12. Source and Evidence Summary
- Metavulus Intelligence internal data used: live Realtime News headlines generated at 06:04-06:06 UTC; internal public crypto derivatives open-interest module covering Binance, OKX, Bybit, and Deribit; internal USD/IDR tracker fallback.
- Market data sources used: Investing.com quote pages and futures pages for DXY, FX pairs, DAX/FTSE/CAC, VIX, gold, silver, copper, WTI, Brent, and USD/CNH; TradingEconomics for U.S. Treasury yields, Germany consumer-confidence history, and calendar cross-checks; MarketWatch and WSJ snippets for rates and volatility cross-checks.

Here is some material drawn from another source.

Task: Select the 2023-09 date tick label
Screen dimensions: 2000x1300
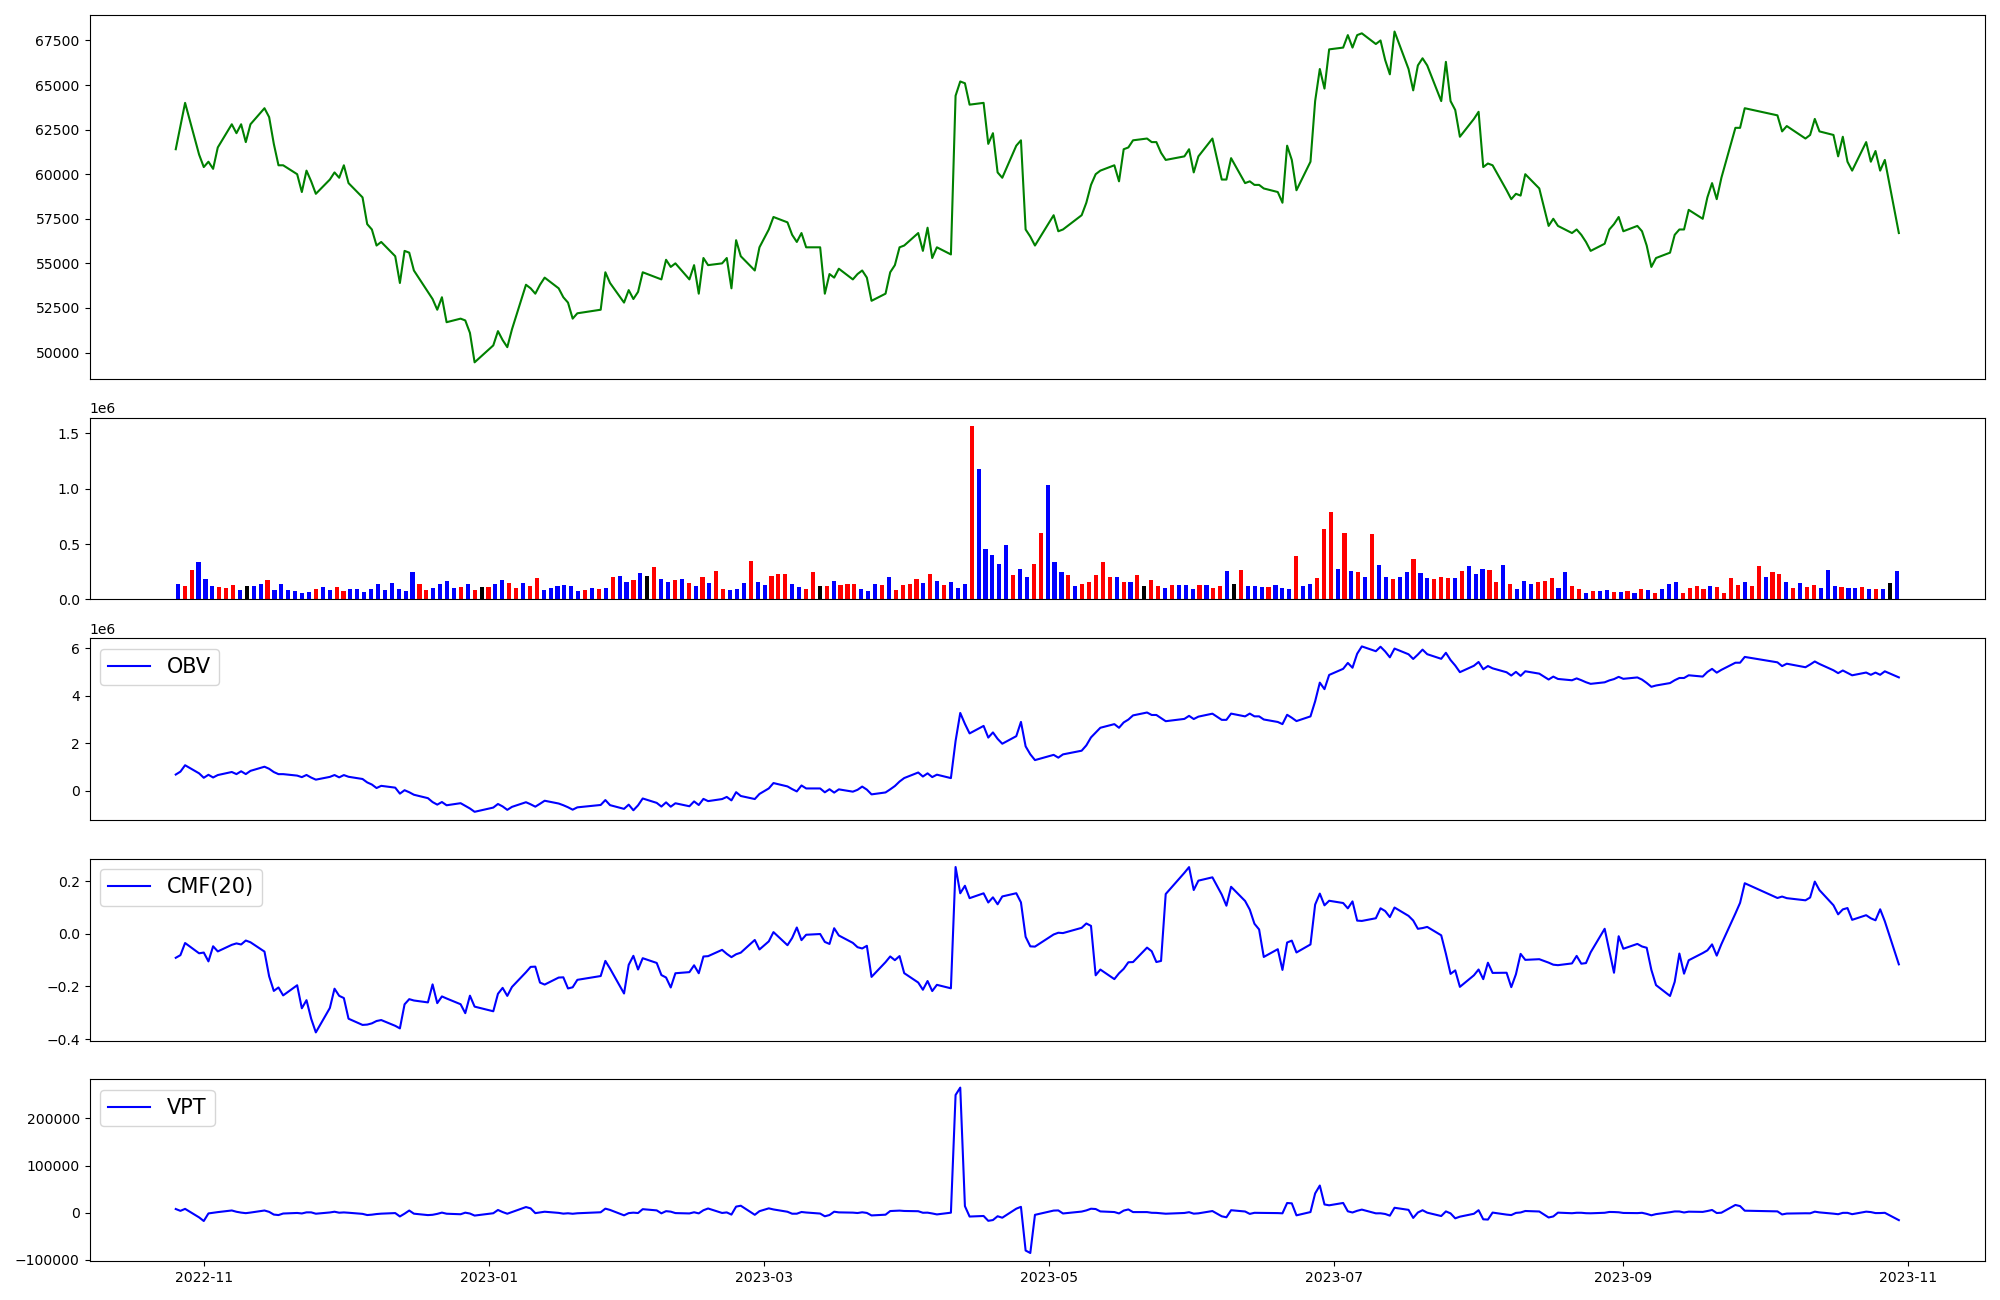Action: click(1622, 1277)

- Official sources used: ECB weekly schedule and June 11 monetary-policy decision; ECB Economic Bulletin release page; Bank of England June policy summary and upcoming-events page; BEA PCE release page.
- News sources used: Reuters reporting syndicated via The Jakarta Post and Reuters-linked snippets surfaced on Investing / MarketWatch.
- Unavailable at publication: direct Prime Markets terminal access, MRKT Edge through Chrome, a direct intraday Bund/Gilt licensed tick feed, European gas quotes, and same-day U.S. spot ETF flow print. Those items are therefore not treated as confirmed inputs in this note.
Risk warning: This report is for education and market preparation only, not financial advice. Validate prices, spreads, timing, event risk, and your own risk limits before taking any trade.